LONDON, Sept 9 (Reuters) - Building a ticker tape for European share prices would take years, the bloc’s securities market regulator has said, dashing hopes of banks and funds for speedy action to cut data costs.
Market participants say a “consolidated tape”, or record of transactions, like the one maintained in the United States would give investors a snapshot of prices to check on the best deals in a region where shares are traded on upwards of 20 platforms.
Such an electronic feed could contain information such as prices at which stock trades have been made, and even proposed prices as well.
The European Securities and Markets Authority (ESMA) on Friday closed a public consultation on whether to recommend that the European Commission orders the creation of a regional ticker tape.
ESMA Chair Steven Maijoor said the watchdog has been “exchanging experiences” with U.S. and Canadian regulators, and would send its advice to Brussels before the end of the year.
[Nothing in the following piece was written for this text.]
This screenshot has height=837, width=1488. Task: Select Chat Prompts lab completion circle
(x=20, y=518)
“At this stage we want to keep our hands free regarding the direction of our advice, it will also depend on the feedback we are getting,” Maijoor told Reuters.
“If there would be an interest in going in that direction, it’s also clear that it’s a major project that would require multiple years to implement. It’s a major undertaking.”
Responses to the consultation highlighted the big divide between exchanges and their customers over the cost of data needed to build a consolidated tape.
The Association for Financial Markets in Europe (AFME), which represents banks, said “persistent market failure” has led to big increases in the price of data charged by exchanges, and this must be addressed, whether or not a tape was created.
It should be free to modest retail users, AFME said.
A tape would bring benefits to all market participants and was vital for achieving the EU’s goal of a capital markets union, added AIMA and MFA, two funds industry bodies.
The Federation of European Securities Exchanges (FESE) said increases in data prices have been “reasonable and competitive”.
Under the bloc’s MiFID II securities law, exchanges must provide data on a “reasonable commercial basis”, a requirement that regulators have not properly enforced, AFME said.
ESMA’s Maijoor hinted that experience on fees gained elsewhere could come in useful.
“Looking into costs is not new to us. We have done this already with credit rating agencies by looking at the fees charged by them,” Maijoor said.
EU laws such as MiFID will not apply to Britain after Brexit, but AFME said that a tape could only provide a full view of trading if it included EU, British and Swiss share activity.
FESE said a lack of UK data could very well question the need for an EU tape.